Single Source Development


						R E • D A C • T I O N

Single Source Development with Castor and XDoclet
Notes and Examples

Abstract:

Castor provides XML data binding and O/R mapping in a very usable package. In new application development Castor, along with Ant and XDoclet, can effectively lower the cost of prototyping and shorten the distance from prototype to release.
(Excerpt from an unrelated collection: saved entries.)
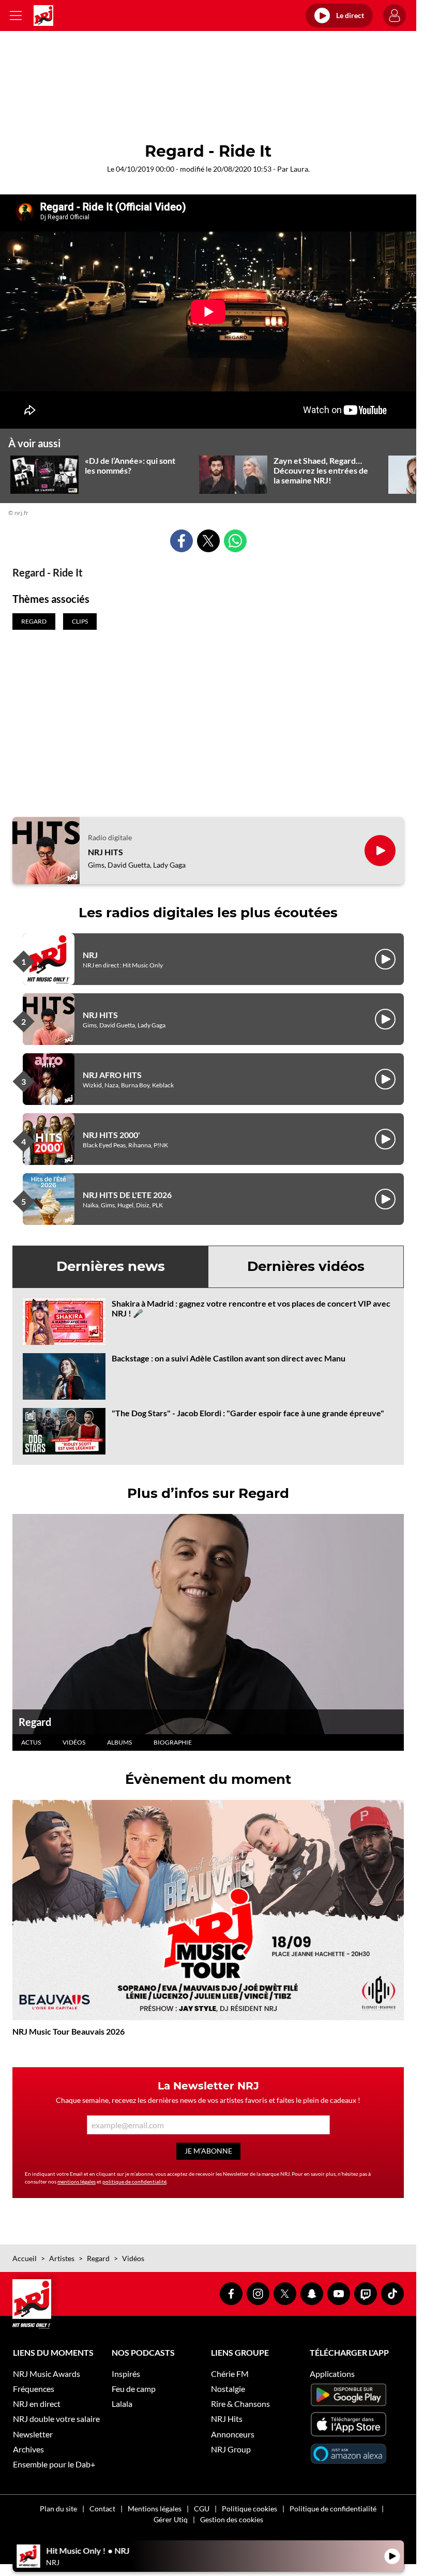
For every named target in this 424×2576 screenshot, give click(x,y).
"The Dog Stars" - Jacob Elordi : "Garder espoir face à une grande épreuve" (248, 1413)
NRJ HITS (105, 852)
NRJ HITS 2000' (111, 1135)
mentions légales (76, 2181)
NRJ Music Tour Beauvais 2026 (68, 2031)
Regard (35, 1722)
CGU (201, 2508)
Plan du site (58, 2508)
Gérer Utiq (171, 2519)
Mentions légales (154, 2508)
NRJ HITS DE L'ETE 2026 (127, 1195)
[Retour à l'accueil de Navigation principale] (43, 15)
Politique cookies (249, 2508)
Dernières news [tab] (110, 1266)
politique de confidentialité (134, 2181)
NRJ (90, 955)
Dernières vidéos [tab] (306, 1266)
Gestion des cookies (231, 2519)
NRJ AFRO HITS (112, 1075)
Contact (102, 2508)
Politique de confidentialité (333, 2508)
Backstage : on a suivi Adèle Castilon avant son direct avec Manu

Castor is an open source data binding tool kit created at exolab.org. Since its introduction in 2000 Castor has been involved in a number of projects and has been included as a component in several commercial products. It is considered generally well built and stable. The four main parts of Castor are:

XML
Java → XML binding
JDO
Object relational mapping
Note: Castor's JDO does not follow Sun's JDO spec.
DAX
Object LDAP mapping
DSML
Object → XML → LDAP mapping

Castor also includes code generation tools for JavaBean creation from XML Schema and an interesting source code representation package. This article focuses on Castor's XML Schema-based code generation and JDO implementation.

O/R mapping is a part of most business applications. The tools are relatively similar and generally involve creating declarative mapping files. In a perfect world a perfect O/R mapping tool would do a lot to speed development. In reality O/R mapping is a relative pain in the neck compared to using the data once it has been mapped to objects.
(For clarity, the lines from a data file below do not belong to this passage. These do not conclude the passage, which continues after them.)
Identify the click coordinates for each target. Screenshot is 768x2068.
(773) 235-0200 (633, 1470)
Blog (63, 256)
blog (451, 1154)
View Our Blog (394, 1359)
Without attempting to break any new ground, this article shows how it is possible to create an object model from an XML schema, and include mapping instructions in that schema that can be interpreted by XDoclet to generate the mapping file. An outline of the process is shown in Figure 1, below. XDoclet is a tool that interprets Javadoc tags to generate supporting files (Home beans, descriptors, etc). The usual way to run XDoclet is as a task in everyone's favorite build tool: Ant.
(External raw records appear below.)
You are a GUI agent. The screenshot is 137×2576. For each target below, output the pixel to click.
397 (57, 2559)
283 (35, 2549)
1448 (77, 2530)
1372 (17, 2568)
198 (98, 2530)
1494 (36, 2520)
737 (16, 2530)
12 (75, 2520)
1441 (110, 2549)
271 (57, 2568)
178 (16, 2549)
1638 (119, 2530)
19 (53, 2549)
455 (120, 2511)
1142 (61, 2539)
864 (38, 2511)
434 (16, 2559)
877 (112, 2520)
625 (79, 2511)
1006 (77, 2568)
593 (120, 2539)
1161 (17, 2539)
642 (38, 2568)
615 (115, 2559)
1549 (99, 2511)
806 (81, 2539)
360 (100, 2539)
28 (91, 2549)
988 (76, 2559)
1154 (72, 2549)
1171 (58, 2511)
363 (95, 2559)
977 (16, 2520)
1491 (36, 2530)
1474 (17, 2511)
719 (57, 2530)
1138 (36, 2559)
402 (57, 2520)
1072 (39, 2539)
From there it will be a fairly straightforward exercise for the reader to have XDoclet also generate other supporting code. For example a set of JSP pages to test the model or a layer of stateless session beans (with their interfaces and descriptors) to proxy for the dominant JavaBeans. All sorts of clever extensions are possible. The only goal here is simply to outline one reasonable, low friction development model (with a flavor of Continuous Integration and Model Driven Architecture). This article offers a particular method and a place to begin exploring how far a 'single source' approach for database Java applications can go.

Figure 1. Overview of the process: XSD to mapped Java classes

We are going to build a simple data oriented application prototype: a catalog and shopping cart. It won't be a complete application but it will give a good example and a place to start. The steps we are going to walk through are:

Create the application's abstract schema as an XSD
Generate castor classes from the abstract schema
Compile the castor classes
Generate a castor O/R mapping file using xDoclet
Create castor database descriptor

There are several vital steps not listed, including creating and loading a physical schema, creating unit tests, etc. No question this work has to be done. It is even possible to extend the approach we will take to automate these tasks; however, that is beyond the scope of this article.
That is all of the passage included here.